ASSIGNED TASK - Below is a listing. Quote from it, exactly, the lines from the one containing "Schuhe für Kids (780, 1535)" down to the one containing "Damen (288, 165)", both ends included, and nothing else.

BEGIN

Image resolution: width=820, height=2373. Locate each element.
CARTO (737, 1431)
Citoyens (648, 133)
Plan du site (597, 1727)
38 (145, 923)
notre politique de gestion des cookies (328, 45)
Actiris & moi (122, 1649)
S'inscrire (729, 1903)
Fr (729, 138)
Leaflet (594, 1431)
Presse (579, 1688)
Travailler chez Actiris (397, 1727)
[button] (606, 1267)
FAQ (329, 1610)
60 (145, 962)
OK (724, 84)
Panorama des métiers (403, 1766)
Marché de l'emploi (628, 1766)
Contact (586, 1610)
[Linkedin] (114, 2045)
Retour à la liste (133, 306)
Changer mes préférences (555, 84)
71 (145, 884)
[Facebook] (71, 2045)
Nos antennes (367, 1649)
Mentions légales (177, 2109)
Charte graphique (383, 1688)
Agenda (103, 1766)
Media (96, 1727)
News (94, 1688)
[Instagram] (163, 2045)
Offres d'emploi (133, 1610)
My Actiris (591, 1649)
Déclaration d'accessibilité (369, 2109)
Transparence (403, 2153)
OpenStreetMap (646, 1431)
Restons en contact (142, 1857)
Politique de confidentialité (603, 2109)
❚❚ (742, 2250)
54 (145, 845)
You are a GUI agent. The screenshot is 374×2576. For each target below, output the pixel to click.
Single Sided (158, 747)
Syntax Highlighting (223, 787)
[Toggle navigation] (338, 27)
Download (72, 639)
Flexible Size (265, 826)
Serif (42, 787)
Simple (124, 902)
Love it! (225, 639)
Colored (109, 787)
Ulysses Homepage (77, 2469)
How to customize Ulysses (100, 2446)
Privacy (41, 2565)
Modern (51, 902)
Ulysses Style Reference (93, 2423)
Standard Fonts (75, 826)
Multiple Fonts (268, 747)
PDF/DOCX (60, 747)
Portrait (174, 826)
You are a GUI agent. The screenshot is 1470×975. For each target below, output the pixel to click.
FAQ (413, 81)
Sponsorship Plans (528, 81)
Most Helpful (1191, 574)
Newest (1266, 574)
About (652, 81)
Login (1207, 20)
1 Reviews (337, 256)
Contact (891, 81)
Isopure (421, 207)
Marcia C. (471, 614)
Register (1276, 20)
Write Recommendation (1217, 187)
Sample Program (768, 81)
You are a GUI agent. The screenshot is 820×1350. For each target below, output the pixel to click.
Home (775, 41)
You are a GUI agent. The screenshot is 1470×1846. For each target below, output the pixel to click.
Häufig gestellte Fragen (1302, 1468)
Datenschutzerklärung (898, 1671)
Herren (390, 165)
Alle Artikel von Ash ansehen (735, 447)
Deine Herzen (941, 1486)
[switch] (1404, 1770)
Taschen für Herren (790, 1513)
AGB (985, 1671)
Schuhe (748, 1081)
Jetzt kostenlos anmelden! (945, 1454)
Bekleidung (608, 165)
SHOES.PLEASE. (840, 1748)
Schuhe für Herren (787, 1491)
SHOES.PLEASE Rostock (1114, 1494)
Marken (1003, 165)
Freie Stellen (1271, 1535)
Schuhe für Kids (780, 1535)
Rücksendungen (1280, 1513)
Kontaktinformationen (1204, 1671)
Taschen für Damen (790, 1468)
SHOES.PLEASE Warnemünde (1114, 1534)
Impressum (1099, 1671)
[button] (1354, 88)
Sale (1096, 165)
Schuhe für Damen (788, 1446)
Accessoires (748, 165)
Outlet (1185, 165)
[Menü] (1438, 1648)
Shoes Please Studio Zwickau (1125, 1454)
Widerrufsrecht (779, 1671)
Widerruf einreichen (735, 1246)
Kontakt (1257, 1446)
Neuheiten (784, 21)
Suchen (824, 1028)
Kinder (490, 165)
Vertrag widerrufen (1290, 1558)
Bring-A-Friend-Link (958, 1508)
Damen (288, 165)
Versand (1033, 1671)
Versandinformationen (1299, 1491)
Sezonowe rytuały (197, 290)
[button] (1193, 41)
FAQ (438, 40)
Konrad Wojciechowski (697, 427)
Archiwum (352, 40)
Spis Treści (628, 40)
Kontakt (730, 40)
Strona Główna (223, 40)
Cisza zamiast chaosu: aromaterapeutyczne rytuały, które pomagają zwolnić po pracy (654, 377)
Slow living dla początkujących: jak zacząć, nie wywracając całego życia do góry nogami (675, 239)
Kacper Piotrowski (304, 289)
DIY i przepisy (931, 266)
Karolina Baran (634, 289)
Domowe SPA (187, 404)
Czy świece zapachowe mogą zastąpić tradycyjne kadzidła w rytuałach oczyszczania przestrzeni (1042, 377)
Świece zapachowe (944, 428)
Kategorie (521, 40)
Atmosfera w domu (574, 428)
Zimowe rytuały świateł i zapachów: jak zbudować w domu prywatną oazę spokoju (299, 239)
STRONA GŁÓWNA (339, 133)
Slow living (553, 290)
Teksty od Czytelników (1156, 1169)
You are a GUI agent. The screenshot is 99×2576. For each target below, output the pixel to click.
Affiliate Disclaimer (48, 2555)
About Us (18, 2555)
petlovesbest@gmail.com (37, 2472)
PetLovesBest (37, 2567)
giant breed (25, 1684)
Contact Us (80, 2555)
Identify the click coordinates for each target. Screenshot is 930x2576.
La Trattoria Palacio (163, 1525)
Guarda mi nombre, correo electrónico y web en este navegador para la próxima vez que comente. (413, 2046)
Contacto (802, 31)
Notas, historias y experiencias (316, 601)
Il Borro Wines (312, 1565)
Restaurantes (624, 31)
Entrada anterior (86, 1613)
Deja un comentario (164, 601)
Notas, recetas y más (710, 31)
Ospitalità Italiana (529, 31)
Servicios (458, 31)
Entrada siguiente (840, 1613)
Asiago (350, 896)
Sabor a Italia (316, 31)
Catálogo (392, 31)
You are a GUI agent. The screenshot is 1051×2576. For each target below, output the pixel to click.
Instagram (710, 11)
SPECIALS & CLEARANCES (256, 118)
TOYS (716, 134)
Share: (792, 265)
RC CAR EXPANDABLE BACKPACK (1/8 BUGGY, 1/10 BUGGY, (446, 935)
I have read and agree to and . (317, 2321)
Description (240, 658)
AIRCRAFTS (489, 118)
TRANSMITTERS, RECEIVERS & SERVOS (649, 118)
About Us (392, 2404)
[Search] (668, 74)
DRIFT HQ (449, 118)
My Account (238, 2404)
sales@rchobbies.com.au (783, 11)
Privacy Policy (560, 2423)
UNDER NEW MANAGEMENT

END

ANSWER TO THIS EXERCISE -
Schuhe für Kids (780, 1535)
Rücksendungen (1280, 1513)
Kontaktinformationen (1204, 1671)
Taschen für Damen (790, 1468)
SHOES.PLEASE Warnemünde (1114, 1534)
Impressum (1099, 1671)
[button] (1354, 88)
Sale (1096, 165)
Schuhe für Damen (788, 1446)
Accessoires (748, 165)
Outlet (1185, 165)
[Menü] (1438, 1648)
Shoes Please Studio Zwickau (1125, 1454)
Widerrufsrecht (779, 1671)
Widerruf einreichen (735, 1246)
Kontakt (1257, 1446)
Neuheiten (784, 21)
Suchen (824, 1028)
Kinder (490, 165)
Vertrag widerrufen (1290, 1558)
Bring-A-Friend-Link (958, 1508)
Damen (288, 165)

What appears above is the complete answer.